O perigo de errar fazendo a coisa certa. Lucas 10.38-42
- Alex Lemos
- 9 de jan.
- 2 min de leitura
Em sua jornada, caminhando entre cidades e vilarejos, Jesus entra em Betânia e é recebido na casa de Marta. Esse breve relato contrasta duas posturas fundamentais diante do Salvador, revelando um perigo que ainda nos ameaça: o de errar mesmo quando tentamos fazer a coisa certa.

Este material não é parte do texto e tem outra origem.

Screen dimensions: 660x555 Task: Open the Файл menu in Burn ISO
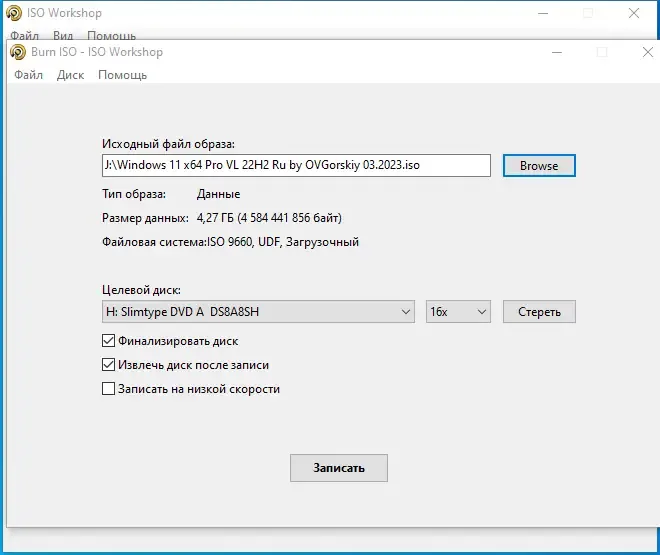[28, 75]
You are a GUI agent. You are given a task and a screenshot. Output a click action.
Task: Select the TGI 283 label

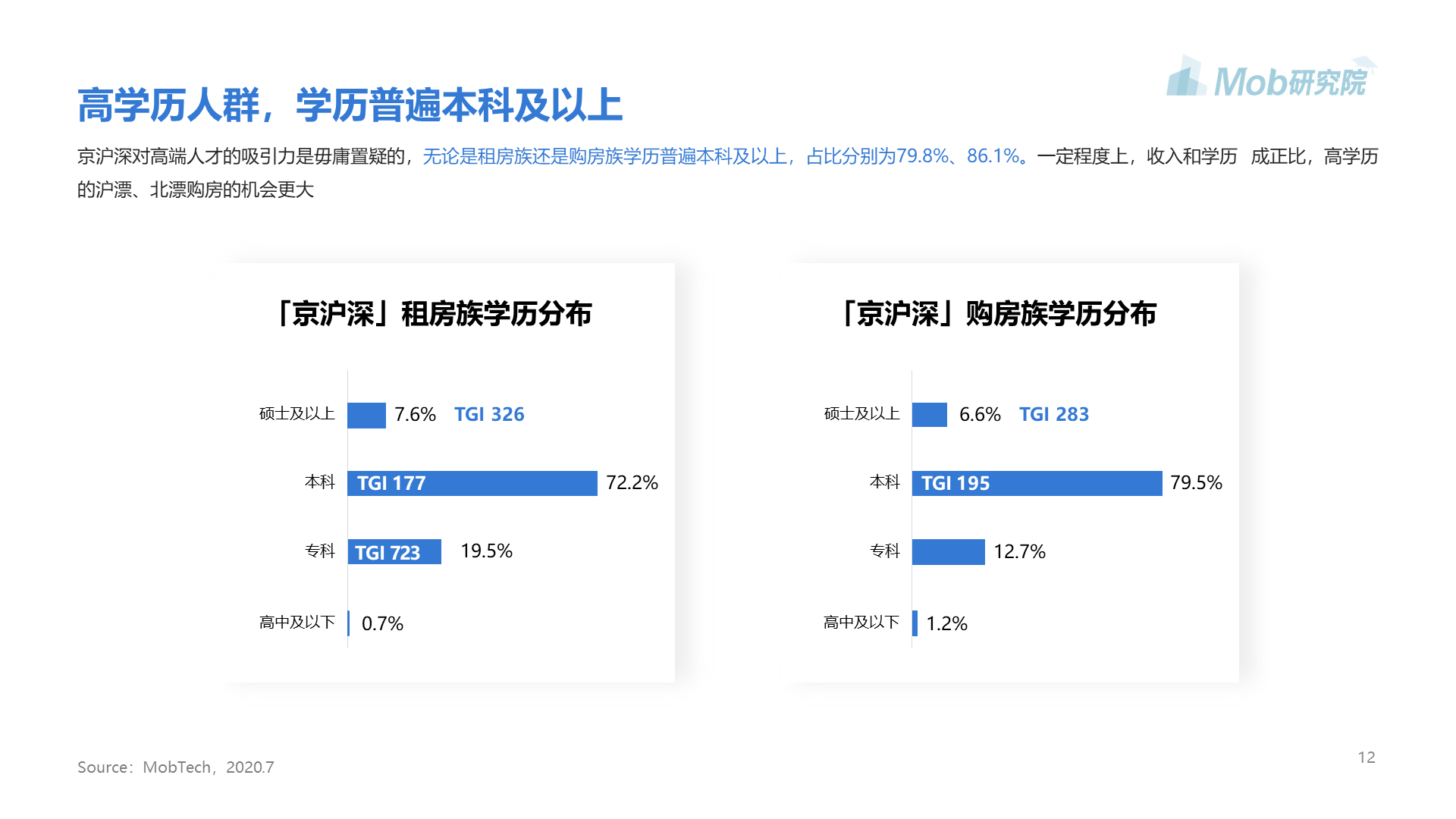(x=1054, y=415)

Maria representa a escolha pela prioridade absoluta (v. 39). Ao ver Jesus, Maria senta-se aos seus pés para ouvir o seu ensino. Ela não estava evitando o serviço. Sentar-se era a posição intencional de uma discípula diante do Mestre. Ela compreende que, naquela hora, não havia necessidade maior do que aprender dEle. Para Maria, tudo o que não era eterno tornava-se, momentaneamente, perda de tempo. Ela agarrou a oportunidade de ser instruída pelo Verbo Encarnado, escolhendo a “boa parte” — a porção essencial.

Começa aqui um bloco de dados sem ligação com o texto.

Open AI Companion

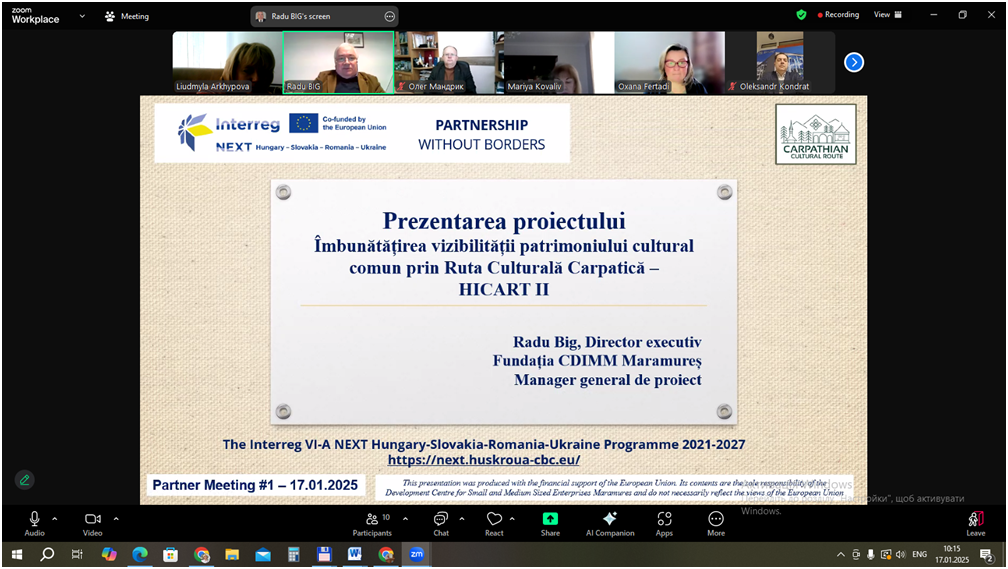(610, 522)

Marta representa o peso do serviço ansioso (vs. 40-41). Ela também desejava honrar Jesus com sua hospitalidade. O problema não era o serviço em si, mas foi tornar a sua atividade uma prioridade pesada e estressante. Absorvida pelos preparativos, ficou “inquieta e preocupada com muitas coisas”. Sua queixa a Jesus — “Senhor, não te importas que minha irmã me deixe servir sozinha?” — revela um coração que, embora chamando-O de Senhor, tentava ditar as prioridades, inclusive as de Jesus. Marta elevou uma tarefa boa (servir) ao status de necessidade absoluta, gerando agitação, irritação e julgamento. Ela estava fazendo a coisa certa na hora errada e com o coração errado.
Jesus responde com afeto solene: “Marta, Marta!” (v. 42). Ele aponta a raiz do problema: a ansiedade que nasce de múltiplas preocupações. Em contraste, aponta para o remédio: “Pouco é necessário, ou mesmo uma só coisa”. Esta é a declaração central. Jesus não condena o serviço, mas redefine a hierarquia: a atividade que agrada a Deus deve brotar da adoração e do ensino recebido. Maria escolheu a “boa parte”, a prioridade fundamental de estar aos pés do Mestre e alimentar-se de sua Palavra, e isso não lhe seria tirado.
Esta passagem confronta nossa tendência de substituir o ser pelo fazer, a devoção pelo ativismo. Quantas vezes nos sobrecarregamos em ministérios legítimos, mas com um coração agitado e crítico, esquecendo a “única coisa necessária”? A lição é clara: nada é mais importante do que ouvir e guardar a Palavra de Cristo. É ela que é “espírito e vida” (João 6:63). Felizes são “os que ouvem a palavra de Deus e a guardam” (Lucas 11.28). Prudente é aquele “que ouve as minhas palavras e as pratica” (Mateus 7.24). O serviço frutífero e pacífico flui naturalmente de um coração que primeiro se assenta aos pés do Mestre. A prioridade que damos às palavras de Jesus, refletem o nosso amor por Ele. Em João 14.23-24, lemos: “Respondeu Jesus: Se alguém me ama, guardará a minha palavra; e meu Pai o amará, e viremos para ele e faremos nele morada. Quem não me ama não guarda as minhas palavras...”
Portanto, como igreja, vamos ajustar as nossas prioridades. Decidamos buscar, acima de todas as boas atividades, sermos nutridos pela Palavra — nos cultos, nas saldas da Escola Bíblica Dominical, nos pequenos grupos e na devoção pessoal. Que nosso serviço seja sempre o resultado de termos escolhido, como Maria, a boa parte que jamais nos será tirada.